The first worker to come out was Scottish: John Richmond Craig; the second one, an Irishman: Daniel Courtenay. Then followed: T. Webster Smith, H. Whittington, James Hannon and his wife, and J. Marshall. They were true pioneers of the first hour, the love of Christ making them willing for any sacrifice. Their example was “contagious” and many more offered their lives for Gospel service in far off South American lands.
It proved impossible to limit the work to the Indians. Many of mixed blood and descendants of white settlers also heard the Gospel and experienced the life transforming power of it. They in turn would pass on the Good News to friends and relatives, sometimes traveling long distances. At times the missionaries could hardly keep up the pace.
The Way On:
New missionaries continued to arrive from the UK, but then also from the USA and Canada, and later still from other European countries. What is more, native workers had begun to join them.
Alexander R. Hay, the eldest of John and Margaret’s children, was born in Paraguay. After completing studies in Scotland, he felt definitely guided to work along with his parents as a member of the band of missionaries.

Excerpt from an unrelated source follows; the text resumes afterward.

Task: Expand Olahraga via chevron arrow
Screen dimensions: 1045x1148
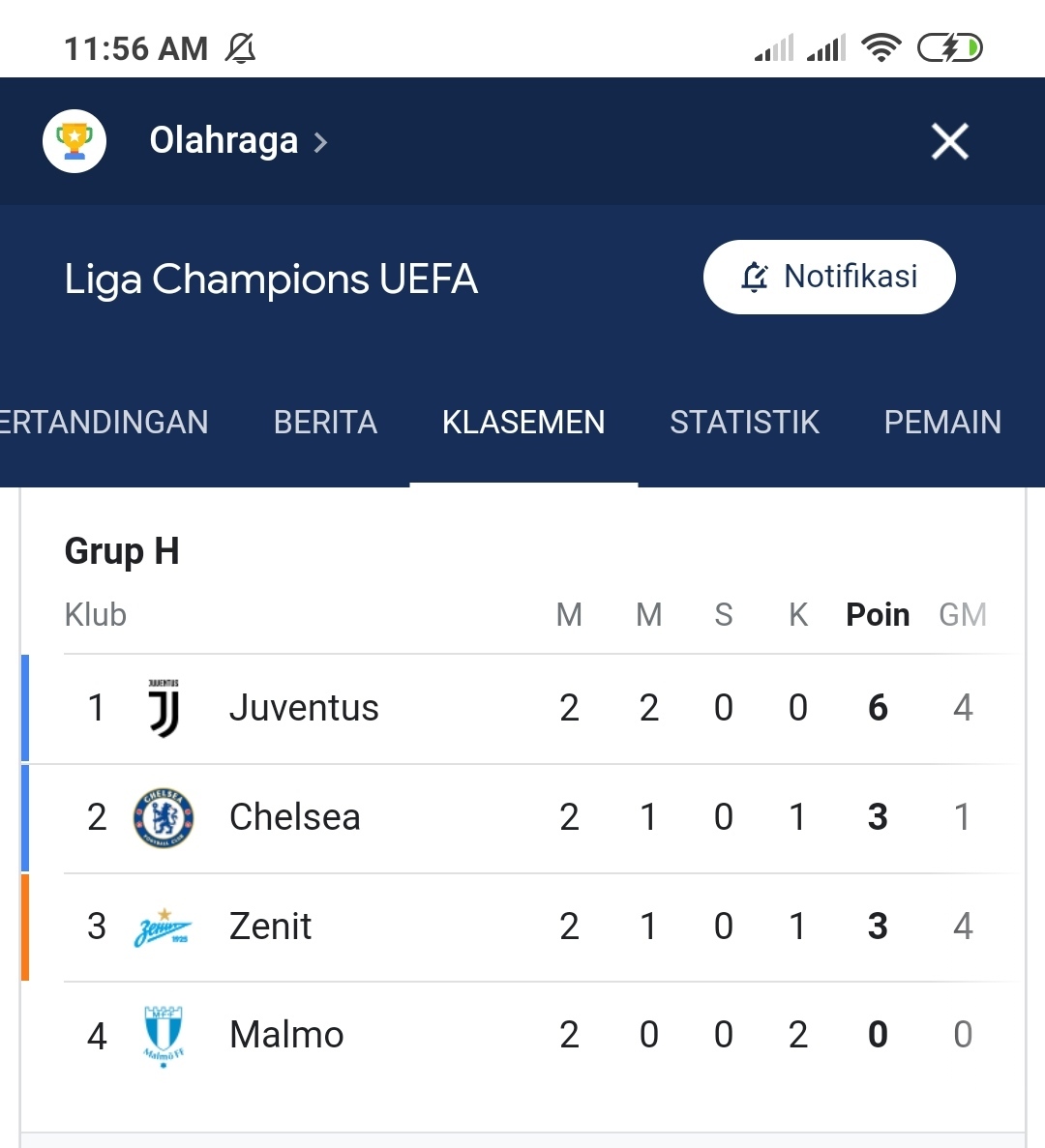Action: click(320, 141)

‘Alex’, as we may conveniently call him, began to realize though, that the work, carried on along “conventional” lines, was very different in its principles and methods to that carried out by the workers of New Testament times. He would think of the apostle Paul and his companions, but also of what is revealed of our Lord’s way of working in the Gospels. Church history was studied in great detail. All the notes he took through a number of years finally crystallized into his well-known book: “The New Testament Order for Church and Missionary” (look for it on the page: A SPECIAL BOOK – other books from him are also mentioned there).
The New Beginning:
In 1932 ‘Alex’ took over the leadership from his father and it was then the name NEW TESTAMENT MISSIONARY UNION was adopted. The deep conviction that Biblical principles and methods of working should take preference over conventional ones, at least in this particular group of Gospel workers, would henceforth be reflected in the name.
One very noticeable change was that the workers were not going to appeal for money anymore. They had been “living by faith” in a real sense, yet hadn’t thought that finances could and should come under that heading too. But from now on their financial needs were going to be mentioned to their Sender/Keeper alone. And HE never let them down. (Look for Alex. Hay’s 1933 article: “Faith’s Simplicity”.)
The NTMU has not been spared trials and dire tests of faith, yet the work has gone on. Home bases, as they are conventionally called, are now few and far between, “western” workers greatly depleted, however, through it all, God has been preparing and supplying Latin American and African men and women for the task. Prayer persists for the Lord of the harvest to thrust out more workers, i.e. workers who have profoundly grasped the meaning of John 12:24-26, willing workers (not shirkers) who are ready to be sown as grains of wheat, so that fruit might be born.
Apart from representatives in the USA and the UK, the NTMU works in seven Latin American countries: Argentina, Bolivia, Brazil, Mexico, Paraguay, Puerto Rico and Uruguay, and, furthermore, in Nigeria, Spain and Holland. However, the vision and the willingness to go anywhere in the world, wherever the “Macedonian Call” might sound, are real!
Among the indigenous tribes, where the ISAMU/NTMU first blazed the trail, others stepped in and continued the work.